El taxi se fue y nosotros corrimos como dos fugitivos los pocos metros que separan al auto de la puerta. Los nervios, la corrida y estrenar labios nuevos, me sirvieron para fingir una agitación mientras cerraba la puerta y pensando como romper el hielo con una primeriza de los encuentros a oscuras. Pero su iniciativa me ahorró un despliegue del cual no tenía ganas y su seguridad de avanzarme me confirmaba que ella estaba muy asustada. Ella necesitaba sentirse que manejaba la situación, y yo no hice mayor esfuerzo para entregarme a su improvisación.
- Mmm, qué falta de estado, chiquito – mientras recorre su lengua por mi cuello que ahora se contraía con solo sentir su respiración sobre el paso de una lengua hambrienta.

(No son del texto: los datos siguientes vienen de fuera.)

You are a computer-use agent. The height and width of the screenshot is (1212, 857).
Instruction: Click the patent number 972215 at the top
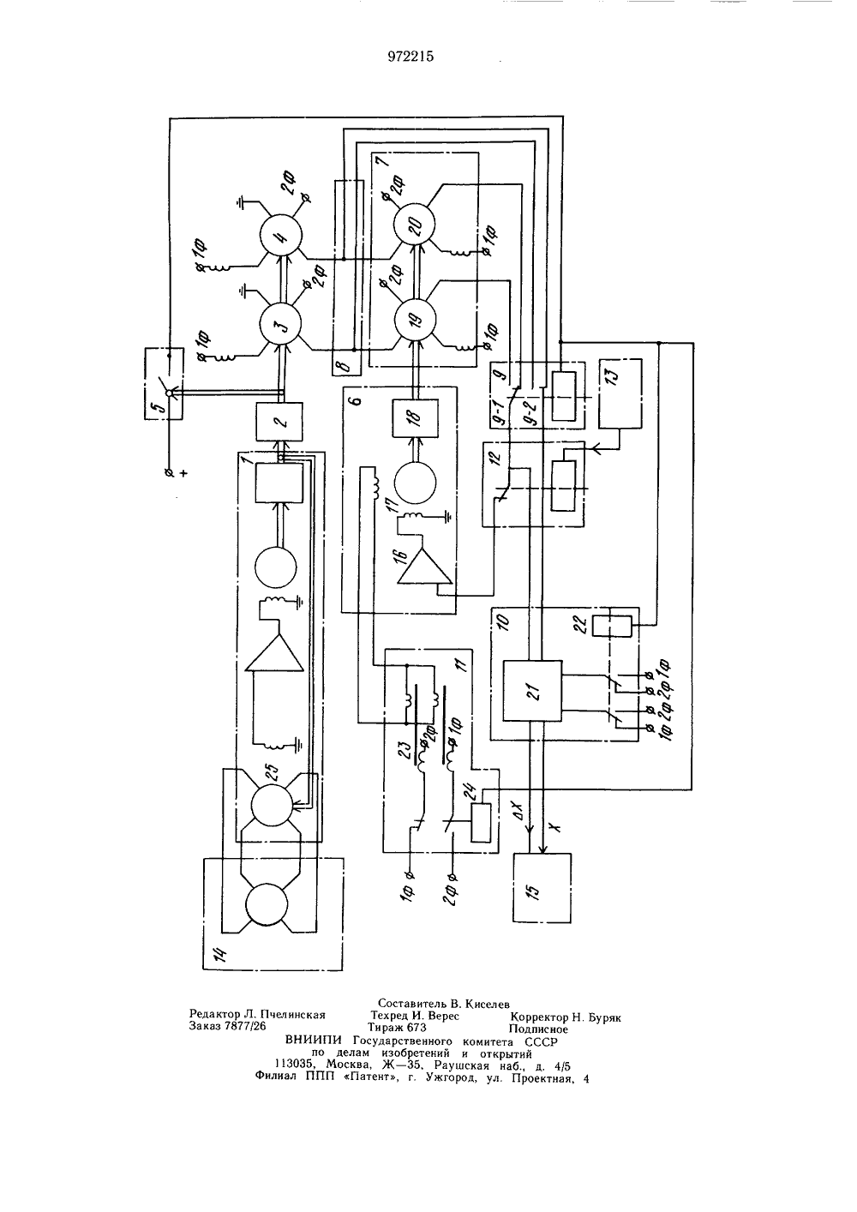tap(411, 57)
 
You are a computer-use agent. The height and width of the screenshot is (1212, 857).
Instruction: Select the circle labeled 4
tap(280, 235)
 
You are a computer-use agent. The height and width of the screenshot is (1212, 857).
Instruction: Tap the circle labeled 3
tap(279, 323)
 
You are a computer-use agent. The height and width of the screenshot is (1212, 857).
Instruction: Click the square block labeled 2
tap(279, 422)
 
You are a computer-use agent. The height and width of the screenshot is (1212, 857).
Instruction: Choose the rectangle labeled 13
tap(620, 393)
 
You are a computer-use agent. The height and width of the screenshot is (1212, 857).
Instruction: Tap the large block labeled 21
tap(532, 690)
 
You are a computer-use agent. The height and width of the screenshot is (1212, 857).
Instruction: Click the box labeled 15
tap(542, 887)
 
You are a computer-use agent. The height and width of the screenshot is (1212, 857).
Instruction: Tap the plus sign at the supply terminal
tap(184, 473)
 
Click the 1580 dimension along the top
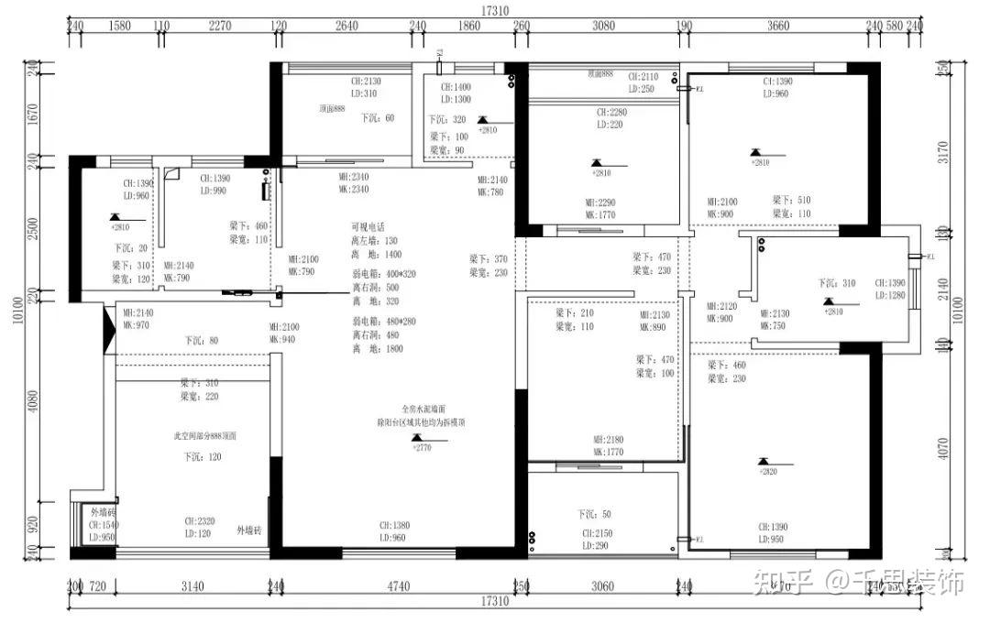pyautogui.click(x=120, y=27)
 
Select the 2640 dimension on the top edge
pyautogui.click(x=346, y=27)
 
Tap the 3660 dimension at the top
pyautogui.click(x=777, y=27)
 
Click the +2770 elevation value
pyautogui.click(x=422, y=448)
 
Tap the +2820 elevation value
pyautogui.click(x=767, y=471)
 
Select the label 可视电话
pyautogui.click(x=369, y=226)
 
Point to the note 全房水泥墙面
pyautogui.click(x=423, y=409)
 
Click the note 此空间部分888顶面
pyautogui.click(x=206, y=437)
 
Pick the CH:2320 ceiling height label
pyautogui.click(x=200, y=520)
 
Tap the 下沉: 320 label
pyautogui.click(x=447, y=120)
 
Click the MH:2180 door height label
pyautogui.click(x=609, y=440)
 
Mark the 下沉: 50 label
pyautogui.click(x=594, y=514)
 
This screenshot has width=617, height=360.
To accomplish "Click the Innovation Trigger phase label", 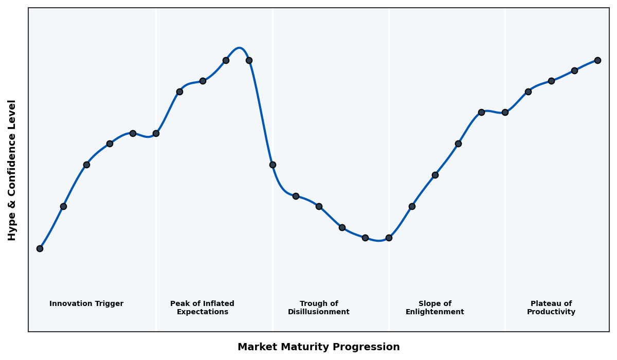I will tap(86, 304).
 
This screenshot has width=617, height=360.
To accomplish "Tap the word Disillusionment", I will tap(318, 312).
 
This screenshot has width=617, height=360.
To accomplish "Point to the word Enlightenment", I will tap(434, 312).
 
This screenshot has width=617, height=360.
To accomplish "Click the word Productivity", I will tap(551, 312).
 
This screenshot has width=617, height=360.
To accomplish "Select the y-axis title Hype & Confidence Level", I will tap(12, 170).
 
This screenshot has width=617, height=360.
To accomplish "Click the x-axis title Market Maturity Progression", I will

Poco a poco, sus besos me fueron relajando y a su vez, erizando lo que creía imposible. Me desabrocha la ropa y me tira en la cama, mientras hace unos pasos hacia atrás y comienza con una danza algo exótica. Evité pensar lo patético de la situación, ya que me resulta hasta de mal gusto una danza, cuando en verdad la única danza que se puede disfrutar en un telo, es la de dos cuerpos húmedos frotándose como dos animales salvajes. Eso quería yo para olvidar a mi amada salteña, que no es salteña, pero que la vida hizo que esa provincia cambiara el rumbo de su vida.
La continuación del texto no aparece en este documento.